Qu’est-ce qu’une campagne réussie? 

 

«Le contenu et les algorithmes sont importants, mais le pilier d’une campagne réussie est avant tout l’humain et sa compréhension.», Sandrine Andro (Groupe Makheia)

 

D’un point de vue organique, selon Sandrine Andro (Groupe Makheia), «si les marques écoutent, observent et analysent le comportement des publics, notamment à travers la sémantique, alors elles seront plus proches, capteront les tendances et les besoins de leur cible.» Les marques ont tout intérêt à s’approprier la stratégie des plateformes. «Le contenu et les algorithmes sont importants, mais le pilier d’une campagne réussie est avant tout l’humain et sa compréhension.»

Franck Isabel (ManoMano) nuance cette réflexion: «je trouve que l’expression d’une intention fonctionne sur Google, mais cela est moins le cas sur YouTube, sur Facebook et encore moins sur TikTok du fait des algorithmes de recommandation qui tendent à pousser automatiquement le contenu aux utilisateurs, sans que ceux-ci expriment une intention.» 

Selon Benoit Darre (Axa Group Operations), il reste tout de même difficile de faire uniquement de l’organique en social media, sauf éventuellement sur Twitter et LinkedIn.

Sandrine Andro (Groupe Makheia) précise que cela va surtout dépendre du secteur d’activité de l’entreprise. «Il existe aussi de nombreuses plateformes niches, pouvant correspondre à l’ADN de certaines marques. Elles auront donc tout intérêt à s’y lancer!»

 

«Une ligne éditoriale en accord avec son identité de marque et un contenu qui respecte les usages et les codes d’une plateforme est la clé d’une communication efficace», Benoit Darre (Axa Group Opérations)

CONSIGNE DE TRAVAIL: Rédigez la suite du texte sur les campagnes réussies, en partant de la citation de Benoit Darre qui le termine. Les enregistrements n'ont aucune utilité pour ce travail.

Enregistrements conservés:
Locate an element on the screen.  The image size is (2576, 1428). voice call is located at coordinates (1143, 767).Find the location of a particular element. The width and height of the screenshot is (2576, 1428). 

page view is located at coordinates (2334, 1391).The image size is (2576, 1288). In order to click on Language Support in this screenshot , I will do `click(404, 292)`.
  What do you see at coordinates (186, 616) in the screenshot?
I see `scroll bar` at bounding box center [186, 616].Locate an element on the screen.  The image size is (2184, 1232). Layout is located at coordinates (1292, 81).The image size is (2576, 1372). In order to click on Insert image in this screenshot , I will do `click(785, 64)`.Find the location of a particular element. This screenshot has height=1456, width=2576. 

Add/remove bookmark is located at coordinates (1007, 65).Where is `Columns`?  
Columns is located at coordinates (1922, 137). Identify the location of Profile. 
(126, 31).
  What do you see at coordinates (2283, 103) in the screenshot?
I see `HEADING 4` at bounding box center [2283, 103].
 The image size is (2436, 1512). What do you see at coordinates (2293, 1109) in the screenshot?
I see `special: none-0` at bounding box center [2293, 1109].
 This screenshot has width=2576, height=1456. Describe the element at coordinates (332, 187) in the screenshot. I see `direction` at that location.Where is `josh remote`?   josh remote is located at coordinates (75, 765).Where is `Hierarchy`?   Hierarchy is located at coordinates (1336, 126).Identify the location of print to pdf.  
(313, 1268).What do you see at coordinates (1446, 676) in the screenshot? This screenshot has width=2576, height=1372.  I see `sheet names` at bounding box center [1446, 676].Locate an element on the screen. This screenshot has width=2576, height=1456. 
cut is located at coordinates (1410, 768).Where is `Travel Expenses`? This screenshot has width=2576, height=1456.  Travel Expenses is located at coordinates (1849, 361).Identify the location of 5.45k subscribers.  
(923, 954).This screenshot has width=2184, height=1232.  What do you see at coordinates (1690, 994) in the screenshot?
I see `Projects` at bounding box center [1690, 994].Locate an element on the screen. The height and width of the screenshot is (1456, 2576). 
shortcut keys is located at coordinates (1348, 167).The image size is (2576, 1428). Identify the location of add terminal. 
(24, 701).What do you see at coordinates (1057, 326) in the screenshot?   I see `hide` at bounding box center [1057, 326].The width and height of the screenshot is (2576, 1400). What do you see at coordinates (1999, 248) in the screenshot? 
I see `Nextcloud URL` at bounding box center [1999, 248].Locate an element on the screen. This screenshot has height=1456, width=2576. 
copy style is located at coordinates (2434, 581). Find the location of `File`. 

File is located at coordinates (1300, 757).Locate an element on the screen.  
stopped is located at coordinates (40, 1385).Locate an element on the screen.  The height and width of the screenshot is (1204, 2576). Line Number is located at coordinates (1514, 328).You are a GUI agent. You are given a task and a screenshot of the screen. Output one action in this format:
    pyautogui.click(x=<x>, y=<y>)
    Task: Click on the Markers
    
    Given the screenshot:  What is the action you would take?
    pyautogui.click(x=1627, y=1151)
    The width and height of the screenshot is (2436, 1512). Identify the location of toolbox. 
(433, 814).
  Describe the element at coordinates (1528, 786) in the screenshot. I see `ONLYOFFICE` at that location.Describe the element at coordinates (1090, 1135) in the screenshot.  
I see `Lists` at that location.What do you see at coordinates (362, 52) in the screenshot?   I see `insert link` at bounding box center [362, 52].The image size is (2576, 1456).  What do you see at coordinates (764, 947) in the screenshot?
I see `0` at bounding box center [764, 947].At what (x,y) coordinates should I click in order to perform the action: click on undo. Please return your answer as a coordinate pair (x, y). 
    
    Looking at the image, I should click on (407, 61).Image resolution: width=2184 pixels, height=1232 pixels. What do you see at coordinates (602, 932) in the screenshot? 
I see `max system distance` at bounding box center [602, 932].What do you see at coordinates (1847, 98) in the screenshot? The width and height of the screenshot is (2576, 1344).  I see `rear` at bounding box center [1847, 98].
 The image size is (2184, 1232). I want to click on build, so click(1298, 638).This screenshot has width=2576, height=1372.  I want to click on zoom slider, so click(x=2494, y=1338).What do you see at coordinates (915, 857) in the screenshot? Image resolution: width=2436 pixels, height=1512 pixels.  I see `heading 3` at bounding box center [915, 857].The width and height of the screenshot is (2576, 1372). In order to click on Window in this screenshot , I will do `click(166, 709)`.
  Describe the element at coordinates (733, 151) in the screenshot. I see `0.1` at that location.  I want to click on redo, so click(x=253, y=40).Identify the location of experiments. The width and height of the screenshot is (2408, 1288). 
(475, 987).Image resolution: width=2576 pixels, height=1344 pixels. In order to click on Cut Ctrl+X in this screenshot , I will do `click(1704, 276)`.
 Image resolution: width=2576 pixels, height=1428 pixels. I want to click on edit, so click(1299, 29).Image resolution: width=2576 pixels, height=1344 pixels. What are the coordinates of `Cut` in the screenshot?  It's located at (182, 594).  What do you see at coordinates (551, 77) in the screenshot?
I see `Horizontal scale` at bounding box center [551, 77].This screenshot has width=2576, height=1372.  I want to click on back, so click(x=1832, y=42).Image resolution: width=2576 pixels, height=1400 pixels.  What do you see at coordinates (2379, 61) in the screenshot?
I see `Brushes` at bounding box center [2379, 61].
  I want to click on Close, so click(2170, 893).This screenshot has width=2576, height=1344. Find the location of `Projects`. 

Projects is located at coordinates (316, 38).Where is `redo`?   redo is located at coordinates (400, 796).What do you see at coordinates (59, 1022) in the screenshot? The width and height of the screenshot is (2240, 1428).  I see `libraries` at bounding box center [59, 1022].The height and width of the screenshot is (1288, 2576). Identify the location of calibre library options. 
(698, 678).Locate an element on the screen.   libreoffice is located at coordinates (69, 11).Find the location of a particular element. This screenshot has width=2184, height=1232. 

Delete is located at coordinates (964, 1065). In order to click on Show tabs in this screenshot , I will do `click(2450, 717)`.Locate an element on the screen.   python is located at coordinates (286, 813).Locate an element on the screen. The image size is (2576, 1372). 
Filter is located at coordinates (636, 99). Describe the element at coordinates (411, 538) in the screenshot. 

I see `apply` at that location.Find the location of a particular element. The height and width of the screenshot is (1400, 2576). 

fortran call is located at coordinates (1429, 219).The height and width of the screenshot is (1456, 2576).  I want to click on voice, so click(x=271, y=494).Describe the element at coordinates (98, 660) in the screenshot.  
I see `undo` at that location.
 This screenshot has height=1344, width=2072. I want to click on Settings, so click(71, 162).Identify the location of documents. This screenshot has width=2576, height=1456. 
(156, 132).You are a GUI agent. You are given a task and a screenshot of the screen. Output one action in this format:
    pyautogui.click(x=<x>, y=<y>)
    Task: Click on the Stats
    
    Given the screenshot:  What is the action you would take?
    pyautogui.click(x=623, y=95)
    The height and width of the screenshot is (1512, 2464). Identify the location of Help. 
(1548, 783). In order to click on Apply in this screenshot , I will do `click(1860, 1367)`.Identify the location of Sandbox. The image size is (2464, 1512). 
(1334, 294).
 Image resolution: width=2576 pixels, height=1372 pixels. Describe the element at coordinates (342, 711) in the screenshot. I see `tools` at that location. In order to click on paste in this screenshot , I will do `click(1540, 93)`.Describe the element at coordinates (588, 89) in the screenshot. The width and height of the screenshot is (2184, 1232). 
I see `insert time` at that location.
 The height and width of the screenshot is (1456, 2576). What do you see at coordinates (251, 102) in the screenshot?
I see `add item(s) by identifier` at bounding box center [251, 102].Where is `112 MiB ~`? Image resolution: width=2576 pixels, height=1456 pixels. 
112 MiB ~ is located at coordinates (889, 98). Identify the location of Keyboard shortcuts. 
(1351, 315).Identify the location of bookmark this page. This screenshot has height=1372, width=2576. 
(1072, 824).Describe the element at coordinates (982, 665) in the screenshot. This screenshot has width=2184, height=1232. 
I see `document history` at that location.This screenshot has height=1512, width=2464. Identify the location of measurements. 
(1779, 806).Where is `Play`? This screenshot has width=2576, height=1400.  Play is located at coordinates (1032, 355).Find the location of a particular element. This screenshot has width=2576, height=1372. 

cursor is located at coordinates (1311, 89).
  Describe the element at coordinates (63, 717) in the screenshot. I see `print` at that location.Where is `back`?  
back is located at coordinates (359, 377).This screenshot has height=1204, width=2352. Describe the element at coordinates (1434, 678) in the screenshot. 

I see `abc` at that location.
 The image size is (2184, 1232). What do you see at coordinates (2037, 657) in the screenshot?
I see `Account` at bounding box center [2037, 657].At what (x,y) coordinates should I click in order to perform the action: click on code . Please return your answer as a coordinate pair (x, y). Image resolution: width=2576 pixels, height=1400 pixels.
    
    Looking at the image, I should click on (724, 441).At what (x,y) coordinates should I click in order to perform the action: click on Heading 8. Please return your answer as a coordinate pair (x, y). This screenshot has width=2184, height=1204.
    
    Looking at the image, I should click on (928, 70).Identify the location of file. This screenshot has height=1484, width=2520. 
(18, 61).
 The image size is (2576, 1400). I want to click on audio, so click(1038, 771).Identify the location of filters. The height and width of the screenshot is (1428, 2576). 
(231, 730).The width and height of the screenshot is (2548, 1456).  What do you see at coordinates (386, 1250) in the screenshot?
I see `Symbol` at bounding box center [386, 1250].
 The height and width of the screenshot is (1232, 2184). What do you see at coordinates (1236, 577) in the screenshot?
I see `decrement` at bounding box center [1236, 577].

ESPACE DE RÉPONSE:
Un contenu de marque créatif, adapté à son identité de marque et personnalisé selon les codes de chaque plateforme est la clé pour performer en organique. Il ne faut pas oublier que «chaque réseau a sa propre audience, ses propres spécificités. On aura beau dépenser des millions, l’engagement sera nul si l’on communique de la même façon partout, même en paid. Une ligne éditoriale en accord avec son identité de marque et un contenu qui respecte les usages et les codes d’une plateforme est la clé d’une communication efficace», confirme Benoit Darre (Axa Group Operations).

 

KPIs et outils de mesure de la performance.

Pour les sites à vocation commerciale, l’indicateur le plus souvent utilisé pour calculer le ROI est encore l’attribution last-clic, alors que le KPI media est souvent celui du «temps passé absolu» sur un contenu. Mais comme le soulève Franck Isabel (ManoMano), «il faut se demander s’il s’agit des meilleurs indicateurs, que ce soit pour un site e-commerce ou pour un contenu pédagogique.» Son KPI favori est le watchtime relatif (80% de visionnage de la vidéo, ou pourcentage de scroll sur une page par exemple). «Le problème, c’est que le watchtime relatif n’est pas un KPI business. Trouver le lien entre l’acte d’achat et le temps passé relatif est compliqué.». Bruce Hoang, Director digital communication channels & data chez Orange France, précise:  «Néanmoins, produire des contenus plus stratégiques et personnalisés sur les réseaux sociaux montre que le watchtime a une forte corrélation sur les ventes.» Un outil pour le mesurer: Moat.

 

En définitive, l’homme et l’algorithme sont indissociables. L’analyse fine des besoins de ses consommateurs associée à la production d’un contenu personnalisé et impactant favorise le succès d’une campagne. Pour Sandrine Andro (Groupe Makheia), les marques doivent faire preuve d’audace, en s’appuyant notamment sur leurs communautés. Elle donne l’exemple de Lush qui a quitté les réseaux sociaux en 2019. Un an après, ils ont davantage d’engagement via leur hashtag. «Nous avons tout intérêt à nous dédouaner des algorithmes. Aujourd’hui, les marques manquent peut-être de courage sur ces mécaniques-là. Soyons créatifs!»

 

Sources:

https://www.socialmediatoday.com/news/insights-from-22-million-business-posts-on-social-media-in-2020-infographi/594648/

https://moat.com/

 

Compte rendu rédigé par Maeva Dussault.